[Stored data entries]
Start of Block

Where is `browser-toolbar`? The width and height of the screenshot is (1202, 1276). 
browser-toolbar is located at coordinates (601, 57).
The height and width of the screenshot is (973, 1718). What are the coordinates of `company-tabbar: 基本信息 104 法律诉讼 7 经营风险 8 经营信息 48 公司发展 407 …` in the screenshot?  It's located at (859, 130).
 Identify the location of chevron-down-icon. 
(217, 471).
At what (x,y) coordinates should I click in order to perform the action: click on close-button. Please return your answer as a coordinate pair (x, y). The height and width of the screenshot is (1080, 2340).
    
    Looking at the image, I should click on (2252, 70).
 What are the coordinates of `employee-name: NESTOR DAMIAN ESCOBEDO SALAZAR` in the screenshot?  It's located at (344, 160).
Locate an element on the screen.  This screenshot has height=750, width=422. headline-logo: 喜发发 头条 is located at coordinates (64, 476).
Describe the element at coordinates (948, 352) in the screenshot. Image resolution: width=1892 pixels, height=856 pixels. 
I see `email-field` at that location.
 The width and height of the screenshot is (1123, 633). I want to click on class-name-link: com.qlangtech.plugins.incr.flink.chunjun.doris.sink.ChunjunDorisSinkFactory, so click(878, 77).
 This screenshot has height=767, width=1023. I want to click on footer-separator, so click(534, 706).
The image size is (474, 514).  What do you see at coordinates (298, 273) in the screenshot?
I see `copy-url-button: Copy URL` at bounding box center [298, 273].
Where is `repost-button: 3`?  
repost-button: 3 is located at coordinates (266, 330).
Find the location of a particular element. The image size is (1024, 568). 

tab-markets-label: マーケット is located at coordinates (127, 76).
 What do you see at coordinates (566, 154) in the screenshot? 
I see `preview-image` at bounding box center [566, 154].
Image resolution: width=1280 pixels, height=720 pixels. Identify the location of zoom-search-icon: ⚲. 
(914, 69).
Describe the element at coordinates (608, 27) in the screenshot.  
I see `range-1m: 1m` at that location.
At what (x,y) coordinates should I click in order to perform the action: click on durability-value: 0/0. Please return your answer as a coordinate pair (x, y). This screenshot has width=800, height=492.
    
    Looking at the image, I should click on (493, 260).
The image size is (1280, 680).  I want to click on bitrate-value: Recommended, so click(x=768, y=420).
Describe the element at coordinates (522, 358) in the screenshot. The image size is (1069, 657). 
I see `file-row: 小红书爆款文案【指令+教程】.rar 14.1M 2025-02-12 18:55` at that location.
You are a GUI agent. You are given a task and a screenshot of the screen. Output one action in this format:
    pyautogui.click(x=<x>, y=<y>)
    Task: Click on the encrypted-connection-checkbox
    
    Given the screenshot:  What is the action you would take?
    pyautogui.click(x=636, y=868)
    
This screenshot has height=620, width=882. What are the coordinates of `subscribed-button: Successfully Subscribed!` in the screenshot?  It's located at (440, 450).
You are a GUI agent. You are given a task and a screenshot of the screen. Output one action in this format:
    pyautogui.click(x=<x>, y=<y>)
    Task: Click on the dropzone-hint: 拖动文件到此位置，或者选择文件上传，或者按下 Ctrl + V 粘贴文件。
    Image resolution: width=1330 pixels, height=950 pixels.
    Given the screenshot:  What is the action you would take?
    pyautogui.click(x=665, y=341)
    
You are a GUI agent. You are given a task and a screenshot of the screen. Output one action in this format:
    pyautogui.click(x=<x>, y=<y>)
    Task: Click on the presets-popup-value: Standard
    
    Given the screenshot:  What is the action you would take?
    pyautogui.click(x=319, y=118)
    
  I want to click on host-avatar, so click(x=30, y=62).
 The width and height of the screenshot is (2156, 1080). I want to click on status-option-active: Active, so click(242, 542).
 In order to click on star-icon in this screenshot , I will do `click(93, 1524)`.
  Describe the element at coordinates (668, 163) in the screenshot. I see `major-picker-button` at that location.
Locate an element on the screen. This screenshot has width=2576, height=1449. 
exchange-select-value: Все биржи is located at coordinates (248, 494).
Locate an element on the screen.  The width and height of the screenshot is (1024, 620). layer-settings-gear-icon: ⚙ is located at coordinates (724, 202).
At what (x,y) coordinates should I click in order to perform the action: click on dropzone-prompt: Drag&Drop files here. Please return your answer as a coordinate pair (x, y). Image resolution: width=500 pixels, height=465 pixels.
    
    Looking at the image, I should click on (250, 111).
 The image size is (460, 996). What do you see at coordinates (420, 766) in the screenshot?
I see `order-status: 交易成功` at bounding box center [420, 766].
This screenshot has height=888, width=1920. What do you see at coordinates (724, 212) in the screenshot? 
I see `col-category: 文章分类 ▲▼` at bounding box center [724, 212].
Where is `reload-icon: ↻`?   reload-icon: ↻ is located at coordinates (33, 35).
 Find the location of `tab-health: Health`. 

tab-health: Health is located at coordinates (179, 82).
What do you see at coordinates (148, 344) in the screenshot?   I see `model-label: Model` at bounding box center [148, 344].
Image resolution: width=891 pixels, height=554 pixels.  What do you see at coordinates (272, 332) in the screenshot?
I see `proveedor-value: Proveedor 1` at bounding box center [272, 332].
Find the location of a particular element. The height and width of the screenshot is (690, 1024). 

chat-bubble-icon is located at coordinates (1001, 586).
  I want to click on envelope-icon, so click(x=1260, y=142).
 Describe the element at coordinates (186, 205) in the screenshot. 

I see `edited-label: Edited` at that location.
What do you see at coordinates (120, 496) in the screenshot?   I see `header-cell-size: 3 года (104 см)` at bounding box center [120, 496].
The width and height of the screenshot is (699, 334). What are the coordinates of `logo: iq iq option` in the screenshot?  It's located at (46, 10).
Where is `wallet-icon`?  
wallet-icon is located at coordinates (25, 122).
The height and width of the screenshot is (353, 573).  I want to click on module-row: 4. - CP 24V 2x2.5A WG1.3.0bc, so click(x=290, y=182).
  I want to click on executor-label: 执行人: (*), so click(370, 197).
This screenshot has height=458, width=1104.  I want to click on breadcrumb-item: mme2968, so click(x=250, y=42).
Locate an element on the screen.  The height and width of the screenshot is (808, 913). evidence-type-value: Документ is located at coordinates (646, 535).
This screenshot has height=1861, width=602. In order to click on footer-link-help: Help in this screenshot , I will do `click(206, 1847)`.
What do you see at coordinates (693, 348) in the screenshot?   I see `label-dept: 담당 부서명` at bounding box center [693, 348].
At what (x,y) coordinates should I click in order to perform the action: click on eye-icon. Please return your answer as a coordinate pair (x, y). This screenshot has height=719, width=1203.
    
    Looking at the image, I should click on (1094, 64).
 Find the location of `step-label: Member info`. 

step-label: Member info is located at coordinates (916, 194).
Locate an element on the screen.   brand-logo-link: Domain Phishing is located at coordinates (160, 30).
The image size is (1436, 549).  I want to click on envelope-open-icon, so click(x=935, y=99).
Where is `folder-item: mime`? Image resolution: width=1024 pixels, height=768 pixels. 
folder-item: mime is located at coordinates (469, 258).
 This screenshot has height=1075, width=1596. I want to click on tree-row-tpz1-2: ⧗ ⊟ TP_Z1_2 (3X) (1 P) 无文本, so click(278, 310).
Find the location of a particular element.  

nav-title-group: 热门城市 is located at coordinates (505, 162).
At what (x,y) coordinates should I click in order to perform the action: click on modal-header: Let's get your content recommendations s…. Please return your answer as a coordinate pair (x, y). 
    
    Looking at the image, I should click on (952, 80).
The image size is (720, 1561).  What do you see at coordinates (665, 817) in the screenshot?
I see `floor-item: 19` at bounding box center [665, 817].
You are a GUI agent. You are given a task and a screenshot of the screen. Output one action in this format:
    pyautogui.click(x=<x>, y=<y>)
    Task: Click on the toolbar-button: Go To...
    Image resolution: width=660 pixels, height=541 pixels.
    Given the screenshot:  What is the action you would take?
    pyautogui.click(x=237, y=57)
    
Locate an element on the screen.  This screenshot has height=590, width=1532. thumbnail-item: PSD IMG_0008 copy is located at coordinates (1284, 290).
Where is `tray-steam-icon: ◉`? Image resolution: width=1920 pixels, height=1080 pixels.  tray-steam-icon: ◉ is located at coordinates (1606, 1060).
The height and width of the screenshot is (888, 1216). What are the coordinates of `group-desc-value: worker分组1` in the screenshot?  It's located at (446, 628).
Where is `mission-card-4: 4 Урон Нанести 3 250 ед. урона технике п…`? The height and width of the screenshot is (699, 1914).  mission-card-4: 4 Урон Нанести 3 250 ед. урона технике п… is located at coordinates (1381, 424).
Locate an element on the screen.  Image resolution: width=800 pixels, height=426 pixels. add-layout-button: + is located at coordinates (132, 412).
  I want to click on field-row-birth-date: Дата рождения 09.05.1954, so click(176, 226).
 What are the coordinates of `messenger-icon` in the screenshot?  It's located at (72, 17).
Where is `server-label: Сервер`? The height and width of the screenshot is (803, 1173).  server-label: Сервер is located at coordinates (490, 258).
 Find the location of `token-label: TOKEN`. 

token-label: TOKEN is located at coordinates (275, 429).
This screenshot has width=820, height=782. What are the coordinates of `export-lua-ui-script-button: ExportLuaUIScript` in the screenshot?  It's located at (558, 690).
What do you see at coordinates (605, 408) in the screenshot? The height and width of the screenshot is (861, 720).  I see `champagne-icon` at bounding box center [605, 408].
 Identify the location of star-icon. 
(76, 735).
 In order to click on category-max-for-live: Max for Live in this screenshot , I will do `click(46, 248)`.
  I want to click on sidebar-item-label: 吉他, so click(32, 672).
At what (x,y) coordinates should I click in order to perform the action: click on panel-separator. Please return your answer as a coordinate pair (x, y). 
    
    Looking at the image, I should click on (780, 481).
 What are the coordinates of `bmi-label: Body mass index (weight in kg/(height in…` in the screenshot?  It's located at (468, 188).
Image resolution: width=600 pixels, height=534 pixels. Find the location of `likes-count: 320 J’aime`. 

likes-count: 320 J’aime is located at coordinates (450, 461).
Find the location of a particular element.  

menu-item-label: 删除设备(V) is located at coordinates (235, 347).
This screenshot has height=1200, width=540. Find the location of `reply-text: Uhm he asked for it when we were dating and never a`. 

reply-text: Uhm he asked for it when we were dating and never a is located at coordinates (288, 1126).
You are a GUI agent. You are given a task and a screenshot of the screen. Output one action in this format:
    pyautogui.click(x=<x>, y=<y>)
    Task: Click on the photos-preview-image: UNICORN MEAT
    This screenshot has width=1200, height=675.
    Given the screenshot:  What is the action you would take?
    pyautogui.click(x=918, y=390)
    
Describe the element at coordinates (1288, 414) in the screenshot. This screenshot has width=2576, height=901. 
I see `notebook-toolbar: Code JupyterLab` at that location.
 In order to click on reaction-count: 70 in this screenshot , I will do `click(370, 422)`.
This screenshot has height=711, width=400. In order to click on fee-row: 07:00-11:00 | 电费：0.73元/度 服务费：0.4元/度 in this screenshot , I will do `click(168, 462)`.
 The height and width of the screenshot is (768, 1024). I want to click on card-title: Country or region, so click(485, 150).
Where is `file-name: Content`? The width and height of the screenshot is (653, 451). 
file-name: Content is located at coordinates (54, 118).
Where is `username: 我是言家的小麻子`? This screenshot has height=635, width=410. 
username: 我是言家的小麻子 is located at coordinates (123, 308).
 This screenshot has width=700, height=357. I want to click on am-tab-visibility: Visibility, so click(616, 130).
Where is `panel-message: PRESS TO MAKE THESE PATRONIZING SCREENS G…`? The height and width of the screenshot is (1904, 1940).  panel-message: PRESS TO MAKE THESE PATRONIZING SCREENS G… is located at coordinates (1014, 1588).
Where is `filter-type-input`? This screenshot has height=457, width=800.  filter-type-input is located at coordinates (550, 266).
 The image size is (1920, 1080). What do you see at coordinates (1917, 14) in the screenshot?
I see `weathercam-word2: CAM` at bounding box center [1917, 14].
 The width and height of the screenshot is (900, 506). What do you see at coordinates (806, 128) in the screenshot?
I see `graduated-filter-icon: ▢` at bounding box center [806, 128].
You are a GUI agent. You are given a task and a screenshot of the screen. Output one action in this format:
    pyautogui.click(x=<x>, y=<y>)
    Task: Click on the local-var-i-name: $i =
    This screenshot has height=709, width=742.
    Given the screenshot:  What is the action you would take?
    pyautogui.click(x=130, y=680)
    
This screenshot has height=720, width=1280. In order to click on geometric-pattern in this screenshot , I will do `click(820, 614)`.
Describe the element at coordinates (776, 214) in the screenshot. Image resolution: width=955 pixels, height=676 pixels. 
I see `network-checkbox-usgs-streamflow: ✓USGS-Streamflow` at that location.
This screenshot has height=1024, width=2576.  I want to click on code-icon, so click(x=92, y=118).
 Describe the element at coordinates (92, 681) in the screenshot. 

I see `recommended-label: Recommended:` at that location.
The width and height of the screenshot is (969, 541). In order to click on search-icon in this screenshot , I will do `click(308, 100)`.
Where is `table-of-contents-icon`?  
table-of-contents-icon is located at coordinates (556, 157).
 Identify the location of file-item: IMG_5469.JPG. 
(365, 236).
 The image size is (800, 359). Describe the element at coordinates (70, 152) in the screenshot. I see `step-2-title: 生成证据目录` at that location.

End of Block

GOAL OF THE EXERCISE:
Rewrite the lines from the line with "The height and width of the screenshot is (353, 573)." to the line with "The image size is (1436, 549).", substituting "visibility-icon" for "eye-icon" and leaving everything else unchanged.

SOLUTION TO THIS EXERCISE:
The height and width of the screenshot is (353, 573).  I want to click on module-row: 4. - CP 24V 2x2.5A WG1.3.0bc, so click(x=290, y=182).
  I want to click on executor-label: 执行人: (*), so click(370, 197).
This screenshot has height=458, width=1104.  I want to click on breadcrumb-item: mme2968, so click(x=250, y=42).
Locate an element on the screen.  The height and width of the screenshot is (808, 913). evidence-type-value: Документ is located at coordinates (646, 535).
This screenshot has height=1861, width=602. In order to click on footer-link-help: Help in this screenshot , I will do `click(206, 1847)`.
What do you see at coordinates (693, 348) in the screenshot?   I see `label-dept: 담당 부서명` at bounding box center [693, 348].
At what (x,y) coordinates should I click in order to perform the action: click on visibility-icon. Please return your answer as a coordinate pair (x, y). This screenshot has height=719, width=1203.
    
    Looking at the image, I should click on (1094, 64).
 Find the location of `step-label: Member info`. 

step-label: Member info is located at coordinates (916, 194).
Locate an element on the screen.   brand-logo-link: Domain Phishing is located at coordinates (160, 30).
The image size is (1436, 549).  I want to click on envelope-open-icon, so click(x=935, y=99).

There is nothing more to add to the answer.